Goal of the exercise
Report back every line of the entries that contains "Close", exactly as written.

* * * *

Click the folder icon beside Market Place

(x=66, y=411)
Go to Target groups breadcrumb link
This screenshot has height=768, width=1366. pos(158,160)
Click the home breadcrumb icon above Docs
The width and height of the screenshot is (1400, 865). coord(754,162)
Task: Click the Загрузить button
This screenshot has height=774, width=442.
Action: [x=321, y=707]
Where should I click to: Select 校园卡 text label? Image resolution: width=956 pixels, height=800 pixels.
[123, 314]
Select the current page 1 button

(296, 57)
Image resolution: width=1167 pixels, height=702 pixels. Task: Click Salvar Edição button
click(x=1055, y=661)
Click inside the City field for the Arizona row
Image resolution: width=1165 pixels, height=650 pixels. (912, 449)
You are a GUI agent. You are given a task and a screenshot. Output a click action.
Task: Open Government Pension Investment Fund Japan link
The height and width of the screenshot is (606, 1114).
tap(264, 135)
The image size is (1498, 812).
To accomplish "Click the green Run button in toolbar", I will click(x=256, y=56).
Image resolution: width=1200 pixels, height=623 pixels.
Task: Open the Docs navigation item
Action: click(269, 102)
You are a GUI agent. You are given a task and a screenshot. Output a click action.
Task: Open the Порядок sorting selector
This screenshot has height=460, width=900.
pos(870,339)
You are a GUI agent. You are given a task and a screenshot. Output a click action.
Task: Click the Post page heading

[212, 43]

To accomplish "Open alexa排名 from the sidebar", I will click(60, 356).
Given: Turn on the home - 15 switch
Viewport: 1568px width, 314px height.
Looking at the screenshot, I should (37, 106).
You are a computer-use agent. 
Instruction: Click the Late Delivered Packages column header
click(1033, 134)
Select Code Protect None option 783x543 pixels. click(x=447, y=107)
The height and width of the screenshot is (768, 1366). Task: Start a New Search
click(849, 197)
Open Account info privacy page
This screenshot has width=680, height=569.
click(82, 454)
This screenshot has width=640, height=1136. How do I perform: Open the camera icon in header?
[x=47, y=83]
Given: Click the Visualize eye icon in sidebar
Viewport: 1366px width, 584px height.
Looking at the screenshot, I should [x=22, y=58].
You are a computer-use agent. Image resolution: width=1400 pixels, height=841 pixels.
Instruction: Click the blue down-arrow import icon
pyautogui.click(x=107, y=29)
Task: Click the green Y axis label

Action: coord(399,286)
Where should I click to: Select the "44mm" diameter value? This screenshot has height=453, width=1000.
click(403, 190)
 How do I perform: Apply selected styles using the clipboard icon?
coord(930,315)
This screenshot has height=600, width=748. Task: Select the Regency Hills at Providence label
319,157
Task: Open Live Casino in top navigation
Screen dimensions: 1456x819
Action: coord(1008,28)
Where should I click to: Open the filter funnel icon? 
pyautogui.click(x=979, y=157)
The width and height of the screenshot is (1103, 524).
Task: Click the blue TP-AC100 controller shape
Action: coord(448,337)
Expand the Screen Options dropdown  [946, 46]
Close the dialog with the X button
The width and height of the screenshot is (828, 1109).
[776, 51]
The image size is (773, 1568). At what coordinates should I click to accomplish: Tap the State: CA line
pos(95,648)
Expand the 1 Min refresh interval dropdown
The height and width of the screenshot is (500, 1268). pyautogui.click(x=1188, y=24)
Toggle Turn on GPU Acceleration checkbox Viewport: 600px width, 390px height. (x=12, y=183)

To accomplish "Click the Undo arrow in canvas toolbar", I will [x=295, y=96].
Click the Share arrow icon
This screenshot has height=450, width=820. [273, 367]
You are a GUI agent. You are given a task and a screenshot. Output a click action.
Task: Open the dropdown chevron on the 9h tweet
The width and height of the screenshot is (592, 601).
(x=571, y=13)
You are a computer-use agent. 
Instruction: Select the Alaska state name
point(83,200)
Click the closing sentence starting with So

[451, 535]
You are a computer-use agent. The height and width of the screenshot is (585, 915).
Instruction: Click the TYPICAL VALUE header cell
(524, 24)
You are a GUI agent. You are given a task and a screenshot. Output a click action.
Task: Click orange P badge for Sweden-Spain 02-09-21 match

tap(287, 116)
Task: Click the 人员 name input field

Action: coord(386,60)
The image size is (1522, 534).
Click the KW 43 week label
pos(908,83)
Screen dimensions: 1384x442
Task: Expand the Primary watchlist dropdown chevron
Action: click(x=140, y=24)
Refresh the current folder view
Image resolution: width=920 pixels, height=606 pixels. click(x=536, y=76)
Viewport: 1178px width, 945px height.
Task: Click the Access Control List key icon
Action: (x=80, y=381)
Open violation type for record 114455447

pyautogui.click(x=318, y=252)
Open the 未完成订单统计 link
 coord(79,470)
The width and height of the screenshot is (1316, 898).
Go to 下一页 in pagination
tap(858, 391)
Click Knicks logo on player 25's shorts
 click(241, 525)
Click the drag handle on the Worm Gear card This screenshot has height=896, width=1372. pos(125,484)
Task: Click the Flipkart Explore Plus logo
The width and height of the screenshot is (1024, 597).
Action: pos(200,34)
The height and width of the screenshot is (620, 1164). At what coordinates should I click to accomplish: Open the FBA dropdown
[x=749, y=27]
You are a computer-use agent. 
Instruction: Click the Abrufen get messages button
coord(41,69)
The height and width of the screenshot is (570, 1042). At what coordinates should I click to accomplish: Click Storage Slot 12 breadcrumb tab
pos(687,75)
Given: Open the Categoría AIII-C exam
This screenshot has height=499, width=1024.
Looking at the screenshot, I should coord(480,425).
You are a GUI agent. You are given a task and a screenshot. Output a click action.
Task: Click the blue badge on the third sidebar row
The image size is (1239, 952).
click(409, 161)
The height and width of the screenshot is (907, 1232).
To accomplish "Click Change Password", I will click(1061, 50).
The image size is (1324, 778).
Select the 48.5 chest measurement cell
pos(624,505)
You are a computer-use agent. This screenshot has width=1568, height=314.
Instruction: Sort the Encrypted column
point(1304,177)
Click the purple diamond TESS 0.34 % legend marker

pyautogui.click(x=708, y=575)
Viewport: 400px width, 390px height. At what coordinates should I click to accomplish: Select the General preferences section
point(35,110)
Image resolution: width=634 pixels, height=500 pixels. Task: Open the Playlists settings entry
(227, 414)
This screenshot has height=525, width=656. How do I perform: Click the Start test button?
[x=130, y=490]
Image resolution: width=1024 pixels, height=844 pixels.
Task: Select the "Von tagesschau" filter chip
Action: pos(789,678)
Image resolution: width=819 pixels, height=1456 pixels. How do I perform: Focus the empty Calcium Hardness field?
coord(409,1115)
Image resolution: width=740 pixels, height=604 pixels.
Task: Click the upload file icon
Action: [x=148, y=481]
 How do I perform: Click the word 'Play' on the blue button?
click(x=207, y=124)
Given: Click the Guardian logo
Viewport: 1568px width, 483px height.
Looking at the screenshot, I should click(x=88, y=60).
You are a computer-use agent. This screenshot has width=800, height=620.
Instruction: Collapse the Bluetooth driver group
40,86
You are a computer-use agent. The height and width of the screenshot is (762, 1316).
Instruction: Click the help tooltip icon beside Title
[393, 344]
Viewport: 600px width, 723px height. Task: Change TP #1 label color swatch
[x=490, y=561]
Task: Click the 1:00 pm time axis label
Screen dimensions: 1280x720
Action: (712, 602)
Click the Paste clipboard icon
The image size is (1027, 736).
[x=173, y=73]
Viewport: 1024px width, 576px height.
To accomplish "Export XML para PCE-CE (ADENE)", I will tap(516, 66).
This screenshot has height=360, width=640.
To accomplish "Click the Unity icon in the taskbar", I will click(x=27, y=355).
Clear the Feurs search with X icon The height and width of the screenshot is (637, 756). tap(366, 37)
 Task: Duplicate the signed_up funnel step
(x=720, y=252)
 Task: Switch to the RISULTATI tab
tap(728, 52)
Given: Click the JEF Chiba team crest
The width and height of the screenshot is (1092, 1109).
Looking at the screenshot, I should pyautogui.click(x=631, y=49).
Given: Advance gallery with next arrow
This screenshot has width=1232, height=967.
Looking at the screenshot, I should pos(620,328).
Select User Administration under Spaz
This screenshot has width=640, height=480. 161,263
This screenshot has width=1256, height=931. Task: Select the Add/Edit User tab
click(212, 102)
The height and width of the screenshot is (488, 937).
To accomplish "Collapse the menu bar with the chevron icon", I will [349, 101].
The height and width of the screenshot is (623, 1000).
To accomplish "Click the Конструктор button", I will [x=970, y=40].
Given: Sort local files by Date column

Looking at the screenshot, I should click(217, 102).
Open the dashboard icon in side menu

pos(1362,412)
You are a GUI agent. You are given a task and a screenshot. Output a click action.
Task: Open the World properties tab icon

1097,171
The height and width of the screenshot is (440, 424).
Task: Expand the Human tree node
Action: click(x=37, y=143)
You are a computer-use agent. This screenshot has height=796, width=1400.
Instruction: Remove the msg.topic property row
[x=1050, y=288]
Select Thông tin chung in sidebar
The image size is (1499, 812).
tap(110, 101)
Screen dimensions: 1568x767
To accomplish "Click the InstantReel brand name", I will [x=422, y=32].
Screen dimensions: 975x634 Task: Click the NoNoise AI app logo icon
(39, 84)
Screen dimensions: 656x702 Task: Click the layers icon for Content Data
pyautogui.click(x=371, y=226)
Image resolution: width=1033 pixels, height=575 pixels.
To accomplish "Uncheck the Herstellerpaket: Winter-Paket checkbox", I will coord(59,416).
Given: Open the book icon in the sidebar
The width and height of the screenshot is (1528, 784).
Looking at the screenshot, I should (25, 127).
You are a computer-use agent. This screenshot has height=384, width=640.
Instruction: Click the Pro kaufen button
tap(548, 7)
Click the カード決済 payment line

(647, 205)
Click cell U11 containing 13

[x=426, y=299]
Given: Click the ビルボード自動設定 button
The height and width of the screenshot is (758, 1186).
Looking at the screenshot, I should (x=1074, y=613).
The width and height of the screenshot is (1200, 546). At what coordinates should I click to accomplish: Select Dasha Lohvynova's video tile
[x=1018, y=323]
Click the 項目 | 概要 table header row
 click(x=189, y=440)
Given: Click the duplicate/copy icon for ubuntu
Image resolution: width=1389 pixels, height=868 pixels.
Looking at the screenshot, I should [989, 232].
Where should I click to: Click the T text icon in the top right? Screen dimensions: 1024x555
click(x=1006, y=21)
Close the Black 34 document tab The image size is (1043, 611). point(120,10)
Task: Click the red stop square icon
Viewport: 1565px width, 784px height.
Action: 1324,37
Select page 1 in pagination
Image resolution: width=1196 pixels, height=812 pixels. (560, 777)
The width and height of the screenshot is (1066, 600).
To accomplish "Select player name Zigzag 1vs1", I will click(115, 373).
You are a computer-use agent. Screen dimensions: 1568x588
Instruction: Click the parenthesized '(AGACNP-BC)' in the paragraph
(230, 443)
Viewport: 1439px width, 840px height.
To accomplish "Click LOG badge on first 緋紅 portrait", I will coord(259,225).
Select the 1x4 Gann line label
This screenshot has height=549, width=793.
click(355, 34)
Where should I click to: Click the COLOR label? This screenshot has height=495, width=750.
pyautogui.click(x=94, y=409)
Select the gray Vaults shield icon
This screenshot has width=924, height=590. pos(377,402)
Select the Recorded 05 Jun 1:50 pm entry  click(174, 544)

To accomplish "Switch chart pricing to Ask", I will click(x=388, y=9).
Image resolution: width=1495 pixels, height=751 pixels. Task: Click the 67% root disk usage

* * * *

Your solution
Close the dialog with the X button
Close the Black 34 document tab The image size is (1043, 611). point(120,10)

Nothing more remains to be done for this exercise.